[Data items]
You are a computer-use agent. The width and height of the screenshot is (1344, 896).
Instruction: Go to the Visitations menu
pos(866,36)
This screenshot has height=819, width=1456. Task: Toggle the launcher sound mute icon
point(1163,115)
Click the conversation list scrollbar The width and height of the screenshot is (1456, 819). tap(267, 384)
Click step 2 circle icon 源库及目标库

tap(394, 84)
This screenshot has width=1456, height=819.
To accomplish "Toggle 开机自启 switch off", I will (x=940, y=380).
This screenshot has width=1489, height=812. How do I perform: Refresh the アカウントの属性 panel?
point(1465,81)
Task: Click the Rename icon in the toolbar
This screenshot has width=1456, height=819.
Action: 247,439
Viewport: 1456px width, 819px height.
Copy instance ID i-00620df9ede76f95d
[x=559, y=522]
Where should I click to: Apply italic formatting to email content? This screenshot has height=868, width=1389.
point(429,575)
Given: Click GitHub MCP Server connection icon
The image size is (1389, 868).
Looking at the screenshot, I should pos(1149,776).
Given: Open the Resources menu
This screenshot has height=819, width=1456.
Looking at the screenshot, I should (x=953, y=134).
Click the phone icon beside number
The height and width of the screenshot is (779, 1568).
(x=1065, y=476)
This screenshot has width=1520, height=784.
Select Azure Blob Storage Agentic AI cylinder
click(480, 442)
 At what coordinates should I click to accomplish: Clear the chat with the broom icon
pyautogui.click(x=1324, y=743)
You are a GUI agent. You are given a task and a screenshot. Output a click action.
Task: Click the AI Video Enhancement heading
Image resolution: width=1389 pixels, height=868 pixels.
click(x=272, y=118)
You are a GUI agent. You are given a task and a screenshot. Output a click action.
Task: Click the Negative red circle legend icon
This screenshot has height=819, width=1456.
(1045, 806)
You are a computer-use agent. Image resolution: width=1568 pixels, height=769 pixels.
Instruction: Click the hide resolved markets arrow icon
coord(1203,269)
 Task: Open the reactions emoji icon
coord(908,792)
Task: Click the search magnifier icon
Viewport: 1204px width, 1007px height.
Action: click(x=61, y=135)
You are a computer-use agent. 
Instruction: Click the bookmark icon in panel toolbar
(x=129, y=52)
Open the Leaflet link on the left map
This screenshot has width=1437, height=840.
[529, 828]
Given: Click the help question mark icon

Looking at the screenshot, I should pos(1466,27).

**EXERCISE AIM**
Only the lines from the one holding "Viewport: 1204px width, 1007px height." through the final line of the entries, both included, should be given again, word for word.

**RESPONSE**
Viewport: 1204px width, 1007px height.
Action: click(x=61, y=135)
You are a computer-use agent. 
Instruction: Click the bookmark icon in panel toolbar
(x=129, y=52)
Open the Leaflet link on the left map
This screenshot has width=1437, height=840.
[529, 828]
Given: Click the help question mark icon

Looking at the screenshot, I should pos(1466,27).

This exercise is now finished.